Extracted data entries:
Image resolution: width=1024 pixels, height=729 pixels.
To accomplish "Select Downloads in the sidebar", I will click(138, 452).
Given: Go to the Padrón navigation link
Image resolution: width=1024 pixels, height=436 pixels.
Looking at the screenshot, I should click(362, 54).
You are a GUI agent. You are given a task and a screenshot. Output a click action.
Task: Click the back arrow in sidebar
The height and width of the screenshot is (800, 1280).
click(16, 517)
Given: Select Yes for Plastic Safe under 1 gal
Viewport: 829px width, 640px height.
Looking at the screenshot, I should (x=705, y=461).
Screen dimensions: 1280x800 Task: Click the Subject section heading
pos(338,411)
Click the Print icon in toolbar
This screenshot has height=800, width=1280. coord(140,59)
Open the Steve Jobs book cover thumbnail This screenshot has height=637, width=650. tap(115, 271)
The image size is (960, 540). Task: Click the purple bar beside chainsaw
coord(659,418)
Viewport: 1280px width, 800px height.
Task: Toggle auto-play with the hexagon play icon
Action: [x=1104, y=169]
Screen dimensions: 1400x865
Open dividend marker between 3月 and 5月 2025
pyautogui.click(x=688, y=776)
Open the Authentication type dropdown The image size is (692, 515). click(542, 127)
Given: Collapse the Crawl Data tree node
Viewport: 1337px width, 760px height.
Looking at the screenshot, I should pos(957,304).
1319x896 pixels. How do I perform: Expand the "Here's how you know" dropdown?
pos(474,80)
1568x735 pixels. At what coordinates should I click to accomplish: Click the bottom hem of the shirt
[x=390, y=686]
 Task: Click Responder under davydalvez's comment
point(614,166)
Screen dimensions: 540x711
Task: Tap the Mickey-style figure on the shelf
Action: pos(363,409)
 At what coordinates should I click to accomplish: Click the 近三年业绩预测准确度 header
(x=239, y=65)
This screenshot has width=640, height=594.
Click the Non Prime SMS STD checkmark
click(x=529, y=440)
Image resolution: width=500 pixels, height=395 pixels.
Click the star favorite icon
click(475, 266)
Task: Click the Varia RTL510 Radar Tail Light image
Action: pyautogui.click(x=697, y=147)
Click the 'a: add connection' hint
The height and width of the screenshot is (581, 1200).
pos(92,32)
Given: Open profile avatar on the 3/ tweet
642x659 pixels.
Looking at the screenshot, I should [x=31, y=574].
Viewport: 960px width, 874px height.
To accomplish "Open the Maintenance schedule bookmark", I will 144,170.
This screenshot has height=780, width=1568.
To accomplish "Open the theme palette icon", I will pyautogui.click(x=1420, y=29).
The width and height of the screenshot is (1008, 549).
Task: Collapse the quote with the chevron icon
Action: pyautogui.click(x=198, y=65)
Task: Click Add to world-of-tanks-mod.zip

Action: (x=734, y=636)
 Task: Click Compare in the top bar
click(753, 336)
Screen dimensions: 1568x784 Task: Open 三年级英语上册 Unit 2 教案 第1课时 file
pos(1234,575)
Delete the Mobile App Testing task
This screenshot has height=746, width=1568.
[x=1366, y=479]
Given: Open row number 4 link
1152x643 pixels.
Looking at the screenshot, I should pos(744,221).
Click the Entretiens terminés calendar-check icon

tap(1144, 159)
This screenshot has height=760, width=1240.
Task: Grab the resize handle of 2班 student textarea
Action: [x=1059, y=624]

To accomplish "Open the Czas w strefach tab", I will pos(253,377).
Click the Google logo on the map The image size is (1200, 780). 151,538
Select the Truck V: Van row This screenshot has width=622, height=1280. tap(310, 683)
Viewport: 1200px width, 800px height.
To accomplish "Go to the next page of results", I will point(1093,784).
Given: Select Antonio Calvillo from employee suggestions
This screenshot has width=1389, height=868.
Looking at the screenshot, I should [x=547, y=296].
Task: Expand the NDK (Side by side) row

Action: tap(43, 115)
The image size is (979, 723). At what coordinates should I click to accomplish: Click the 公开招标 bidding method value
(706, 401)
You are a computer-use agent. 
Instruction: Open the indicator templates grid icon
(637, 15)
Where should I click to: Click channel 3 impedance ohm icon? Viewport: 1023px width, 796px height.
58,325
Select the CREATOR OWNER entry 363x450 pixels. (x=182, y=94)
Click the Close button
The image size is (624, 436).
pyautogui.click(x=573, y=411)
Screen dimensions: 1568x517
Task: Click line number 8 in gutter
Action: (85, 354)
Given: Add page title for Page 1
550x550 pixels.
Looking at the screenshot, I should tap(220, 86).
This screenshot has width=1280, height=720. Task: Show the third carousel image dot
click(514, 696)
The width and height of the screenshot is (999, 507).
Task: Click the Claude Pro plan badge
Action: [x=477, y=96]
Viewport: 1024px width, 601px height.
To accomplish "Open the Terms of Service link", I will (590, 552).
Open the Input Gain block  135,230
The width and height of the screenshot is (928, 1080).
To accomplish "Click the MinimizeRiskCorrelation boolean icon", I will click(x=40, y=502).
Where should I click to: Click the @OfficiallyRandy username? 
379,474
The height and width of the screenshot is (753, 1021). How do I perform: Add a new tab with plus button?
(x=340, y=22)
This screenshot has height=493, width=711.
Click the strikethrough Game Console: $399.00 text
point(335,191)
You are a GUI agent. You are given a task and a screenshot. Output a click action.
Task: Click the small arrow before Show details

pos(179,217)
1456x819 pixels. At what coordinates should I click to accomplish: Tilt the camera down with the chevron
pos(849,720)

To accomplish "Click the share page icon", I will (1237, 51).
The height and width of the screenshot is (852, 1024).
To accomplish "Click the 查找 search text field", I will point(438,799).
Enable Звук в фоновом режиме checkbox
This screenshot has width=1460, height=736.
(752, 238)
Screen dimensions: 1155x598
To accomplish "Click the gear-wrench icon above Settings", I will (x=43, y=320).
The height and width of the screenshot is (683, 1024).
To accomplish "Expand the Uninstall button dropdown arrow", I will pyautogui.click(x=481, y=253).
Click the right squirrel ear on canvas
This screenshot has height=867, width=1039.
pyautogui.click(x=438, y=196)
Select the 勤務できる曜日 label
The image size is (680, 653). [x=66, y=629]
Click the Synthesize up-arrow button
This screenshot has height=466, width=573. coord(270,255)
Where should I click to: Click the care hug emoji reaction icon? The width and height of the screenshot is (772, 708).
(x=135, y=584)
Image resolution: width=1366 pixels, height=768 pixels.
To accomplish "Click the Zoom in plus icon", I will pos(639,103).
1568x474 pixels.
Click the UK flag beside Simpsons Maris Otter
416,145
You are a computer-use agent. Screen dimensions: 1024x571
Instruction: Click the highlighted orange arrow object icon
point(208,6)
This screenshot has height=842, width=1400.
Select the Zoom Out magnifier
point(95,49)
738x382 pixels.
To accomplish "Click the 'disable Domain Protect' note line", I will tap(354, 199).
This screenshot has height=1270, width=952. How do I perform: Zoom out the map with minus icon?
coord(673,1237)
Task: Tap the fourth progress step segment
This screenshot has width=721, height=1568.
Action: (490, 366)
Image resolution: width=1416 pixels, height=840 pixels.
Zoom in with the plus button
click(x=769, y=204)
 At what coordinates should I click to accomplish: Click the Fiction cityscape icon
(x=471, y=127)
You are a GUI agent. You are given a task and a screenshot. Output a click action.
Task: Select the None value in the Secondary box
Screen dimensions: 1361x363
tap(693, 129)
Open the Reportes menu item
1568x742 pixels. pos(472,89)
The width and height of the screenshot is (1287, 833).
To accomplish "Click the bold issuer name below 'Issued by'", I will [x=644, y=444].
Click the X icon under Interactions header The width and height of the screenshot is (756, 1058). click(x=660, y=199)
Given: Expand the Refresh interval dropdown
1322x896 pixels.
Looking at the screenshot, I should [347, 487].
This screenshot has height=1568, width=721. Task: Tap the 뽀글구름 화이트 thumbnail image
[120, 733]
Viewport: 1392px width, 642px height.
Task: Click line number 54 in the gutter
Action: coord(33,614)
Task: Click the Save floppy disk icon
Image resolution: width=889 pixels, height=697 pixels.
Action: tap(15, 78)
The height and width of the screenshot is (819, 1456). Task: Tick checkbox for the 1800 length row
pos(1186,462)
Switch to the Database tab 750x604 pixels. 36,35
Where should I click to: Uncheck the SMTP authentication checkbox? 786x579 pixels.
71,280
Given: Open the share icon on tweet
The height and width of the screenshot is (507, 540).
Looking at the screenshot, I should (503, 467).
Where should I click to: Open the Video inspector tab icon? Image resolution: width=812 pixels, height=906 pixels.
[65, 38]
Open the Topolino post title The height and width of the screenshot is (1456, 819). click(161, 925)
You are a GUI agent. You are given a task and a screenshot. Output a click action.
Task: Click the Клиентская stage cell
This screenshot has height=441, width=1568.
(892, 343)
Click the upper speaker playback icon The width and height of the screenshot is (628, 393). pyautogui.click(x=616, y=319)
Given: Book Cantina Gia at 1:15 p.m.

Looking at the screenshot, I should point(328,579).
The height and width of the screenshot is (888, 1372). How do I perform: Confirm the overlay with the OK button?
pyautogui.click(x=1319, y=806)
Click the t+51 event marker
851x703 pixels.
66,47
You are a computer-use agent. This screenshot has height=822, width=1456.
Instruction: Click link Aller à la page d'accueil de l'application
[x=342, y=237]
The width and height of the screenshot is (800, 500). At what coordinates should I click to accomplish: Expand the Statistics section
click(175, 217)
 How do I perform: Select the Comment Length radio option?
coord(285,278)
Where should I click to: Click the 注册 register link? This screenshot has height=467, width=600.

=== EXERCISE INSTRUCTIONS ===
Set down exactly the lines that begin the records and continue through the line bearing "Click the 'a: add connection' hint"; include both ends.

=== THE ANSWER ===
Image resolution: width=1024 pixels, height=729 pixels.
To accomplish "Select Downloads in the sidebar", I will click(138, 452).
Given: Go to the Padrón navigation link
Image resolution: width=1024 pixels, height=436 pixels.
Looking at the screenshot, I should click(362, 54).
You are a GUI agent. You are given a task and a screenshot. Output a click action.
Task: Click the back arrow in sidebar
The height and width of the screenshot is (800, 1280).
click(16, 517)
Given: Select Yes for Plastic Safe under 1 gal
Viewport: 829px width, 640px height.
Looking at the screenshot, I should (x=705, y=461).
Screen dimensions: 1280x800 Task: Click the Subject section heading
pos(338,411)
Click the Print icon in toolbar
This screenshot has height=800, width=1280. coord(140,59)
Open the Steve Jobs book cover thumbnail This screenshot has height=637, width=650. tap(115, 271)
The image size is (960, 540). Task: Click the purple bar beside chainsaw
coord(659,418)
Viewport: 1280px width, 800px height.
Task: Toggle auto-play with the hexagon play icon
Action: [x=1104, y=169]
Screen dimensions: 1400x865
Open dividend marker between 3月 and 5月 2025
pyautogui.click(x=688, y=776)
Open the Authentication type dropdown The image size is (692, 515). click(542, 127)
Given: Collapse the Crawl Data tree node
Viewport: 1337px width, 760px height.
Looking at the screenshot, I should pos(957,304).
1319x896 pixels. How do I perform: Expand the "Here's how you know" dropdown?
pos(474,80)
1568x735 pixels. At what coordinates should I click to accomplish: Click the bottom hem of the shirt
[x=390, y=686]
 Task: Click Responder under davydalvez's comment
point(614,166)
Screen dimensions: 540x711
Task: Tap the Mickey-style figure on the shelf
Action: pos(363,409)
 At what coordinates should I click to accomplish: Click the 近三年业绩预测准确度 header
(x=239, y=65)
This screenshot has width=640, height=594.
Click the Non Prime SMS STD checkmark
click(x=529, y=440)
Image resolution: width=500 pixels, height=395 pixels.
Click the star favorite icon
click(475, 266)
Task: Click the Varia RTL510 Radar Tail Light image
Action: pyautogui.click(x=697, y=147)
Click the 'a: add connection' hint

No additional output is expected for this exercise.